South African plant species

Lopholaena festiva, or the shiny fluff-bush, is a species of plant from South Africa.

== Description ==

=== Branches ===
This shrub grows up to 155 cm tall, with a main stem with a diameter of up to 6.5 cm. It is covered in rough greyish bark. The secondary branches (which have a diameter of up to 1 cm) are brown with longitudinal fissures and leaf scars. The tertiary branches are brown with deep longitudinal wrinkles and have jutting out leaf scars. The young branches are black with sooty moulds.

=== Leaves ===
The hairless leaves are alternately arranged on grow directly on the branches. They are light green in colour and are 30-73 mm long and 10-30 mm wide. The veins, while mostly invisible, curve towards the margins. Sometimes two lateral veins will be visible.

=== Flowers ===
White flowers are borne in terminal corymbs. Each inflorescence is about 5 cm wide, commonly being made up of seven flowers. They emit a honey-like scent. It starts off cylindrical, but becomes disc shaped, flaring above. They are surrounded by linear bracts that are woolly in the axils.

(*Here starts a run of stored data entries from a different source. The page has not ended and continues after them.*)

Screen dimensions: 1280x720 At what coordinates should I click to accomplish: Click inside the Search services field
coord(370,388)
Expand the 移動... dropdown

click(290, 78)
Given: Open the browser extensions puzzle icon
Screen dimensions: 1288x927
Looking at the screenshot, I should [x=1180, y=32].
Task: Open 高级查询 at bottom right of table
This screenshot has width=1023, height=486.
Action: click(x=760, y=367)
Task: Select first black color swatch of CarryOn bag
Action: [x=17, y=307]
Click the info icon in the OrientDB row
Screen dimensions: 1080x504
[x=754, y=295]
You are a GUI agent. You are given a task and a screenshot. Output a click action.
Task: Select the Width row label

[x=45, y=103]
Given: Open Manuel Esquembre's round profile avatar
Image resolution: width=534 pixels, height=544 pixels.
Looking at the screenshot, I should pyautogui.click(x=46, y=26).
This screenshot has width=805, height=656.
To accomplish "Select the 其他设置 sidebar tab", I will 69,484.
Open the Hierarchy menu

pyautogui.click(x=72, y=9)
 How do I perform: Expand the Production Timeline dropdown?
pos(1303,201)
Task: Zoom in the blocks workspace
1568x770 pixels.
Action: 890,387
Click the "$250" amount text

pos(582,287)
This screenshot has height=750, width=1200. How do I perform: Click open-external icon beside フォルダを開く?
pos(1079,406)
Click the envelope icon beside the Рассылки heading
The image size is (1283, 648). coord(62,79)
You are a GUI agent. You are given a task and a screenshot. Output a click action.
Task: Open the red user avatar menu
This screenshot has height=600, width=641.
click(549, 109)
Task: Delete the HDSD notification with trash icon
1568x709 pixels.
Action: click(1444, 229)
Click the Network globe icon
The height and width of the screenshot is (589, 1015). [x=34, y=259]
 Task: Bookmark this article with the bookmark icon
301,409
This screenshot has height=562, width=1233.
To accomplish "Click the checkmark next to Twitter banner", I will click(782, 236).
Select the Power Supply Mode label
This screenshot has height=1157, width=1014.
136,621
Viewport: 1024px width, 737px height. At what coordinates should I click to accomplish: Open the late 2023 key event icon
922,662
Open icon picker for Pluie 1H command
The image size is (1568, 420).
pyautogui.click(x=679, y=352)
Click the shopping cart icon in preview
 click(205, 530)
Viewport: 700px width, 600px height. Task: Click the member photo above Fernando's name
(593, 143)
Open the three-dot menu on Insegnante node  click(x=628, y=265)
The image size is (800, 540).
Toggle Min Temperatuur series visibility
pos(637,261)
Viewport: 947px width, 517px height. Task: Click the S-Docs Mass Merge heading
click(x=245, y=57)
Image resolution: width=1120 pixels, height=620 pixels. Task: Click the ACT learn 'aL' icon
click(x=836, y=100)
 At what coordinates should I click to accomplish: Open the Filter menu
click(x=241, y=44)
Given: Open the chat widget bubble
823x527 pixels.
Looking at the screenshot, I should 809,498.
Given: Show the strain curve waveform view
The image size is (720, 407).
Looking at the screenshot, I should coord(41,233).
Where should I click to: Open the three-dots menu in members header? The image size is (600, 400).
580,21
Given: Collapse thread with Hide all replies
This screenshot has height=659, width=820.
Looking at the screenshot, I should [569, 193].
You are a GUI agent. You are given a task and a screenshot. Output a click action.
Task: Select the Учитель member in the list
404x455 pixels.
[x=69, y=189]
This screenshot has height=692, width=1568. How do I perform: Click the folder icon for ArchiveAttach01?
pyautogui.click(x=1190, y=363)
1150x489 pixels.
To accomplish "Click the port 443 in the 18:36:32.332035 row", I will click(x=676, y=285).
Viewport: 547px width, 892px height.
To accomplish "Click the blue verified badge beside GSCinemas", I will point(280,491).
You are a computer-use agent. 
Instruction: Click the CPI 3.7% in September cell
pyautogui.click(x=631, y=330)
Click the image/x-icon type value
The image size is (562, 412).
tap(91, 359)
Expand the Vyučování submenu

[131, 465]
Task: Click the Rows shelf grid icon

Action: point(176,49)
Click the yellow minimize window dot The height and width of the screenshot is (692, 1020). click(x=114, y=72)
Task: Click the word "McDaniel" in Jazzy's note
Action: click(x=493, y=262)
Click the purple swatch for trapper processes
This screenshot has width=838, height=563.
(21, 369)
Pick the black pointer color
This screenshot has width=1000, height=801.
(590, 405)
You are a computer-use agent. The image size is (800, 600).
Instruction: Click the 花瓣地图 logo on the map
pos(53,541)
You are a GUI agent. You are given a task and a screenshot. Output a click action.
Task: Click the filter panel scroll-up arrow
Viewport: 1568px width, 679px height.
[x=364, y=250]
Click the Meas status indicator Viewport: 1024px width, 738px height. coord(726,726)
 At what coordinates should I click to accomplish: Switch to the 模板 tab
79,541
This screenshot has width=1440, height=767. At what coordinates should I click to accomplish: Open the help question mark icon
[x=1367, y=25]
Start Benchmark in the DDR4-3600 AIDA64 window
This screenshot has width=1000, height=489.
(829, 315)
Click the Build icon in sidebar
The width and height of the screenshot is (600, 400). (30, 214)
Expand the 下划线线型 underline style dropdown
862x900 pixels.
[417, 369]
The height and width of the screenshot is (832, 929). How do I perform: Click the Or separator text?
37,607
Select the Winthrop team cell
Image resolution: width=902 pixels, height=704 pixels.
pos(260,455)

The tops of the anthers are commonly purple and are clearly visible in open flowers.

=== Fruits ===
This plant produces achenes - small, dry fruits that contain a single seed. They are brown with a slight white sheen as a consequence of the sparse hairs.

=== Similar species ===
This plant is most similar to Lopholaena cneorifolia. L. festiva, however, has much wider hairs and fewer hairs on the achenes (which are a silvery white in L. cneorifolia as a result of the hairs). L. festiva also has fewer spinules per intercolpar area (23-28) than L. cneorifolia (36-38) in the pollen.

== Distribution and habitat ==
This plant is endemic to the Limpopo province of South Africa. This mountainous species prefers northern slopes at elevations of 1100-1600 m. It is known from the Blouberg, the Soutpansberg, the Strydpoortberg, and the northern parts of the Drakensberg. It is often found growing from cracks in quartzite or sandstone rock faces, fully exposed to the sun in the absence of surrounding vegetation, although it may sometimes be found on wooded slopes.

== Conservation ==
This species is considered to be of least concern by the South African National Biodiversity Institute.